## [Problem description]
Nothing should differ between your output and the entries below.

[Collected data]

*** Begin section ***

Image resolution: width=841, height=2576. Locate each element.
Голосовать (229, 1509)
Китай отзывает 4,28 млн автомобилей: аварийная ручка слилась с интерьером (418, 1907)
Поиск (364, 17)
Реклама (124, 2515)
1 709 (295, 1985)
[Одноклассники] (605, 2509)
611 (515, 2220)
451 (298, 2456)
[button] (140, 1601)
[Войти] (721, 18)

*** End section ***

## [Solution]
Image resolution: width=841, height=2576. Locate each element.
Голосовать (229, 1509)
Китай отзывает 4,28 млн автомобилей: аварийная ручка слилась с интерьером (418, 1907)
Поиск (364, 17)
Реклама (124, 2515)
1 709 (295, 1985)
[Одноклассники] (605, 2509)
611 (515, 2220)
451 (298, 2456)
[button] (140, 1601)
[Войти] (721, 18)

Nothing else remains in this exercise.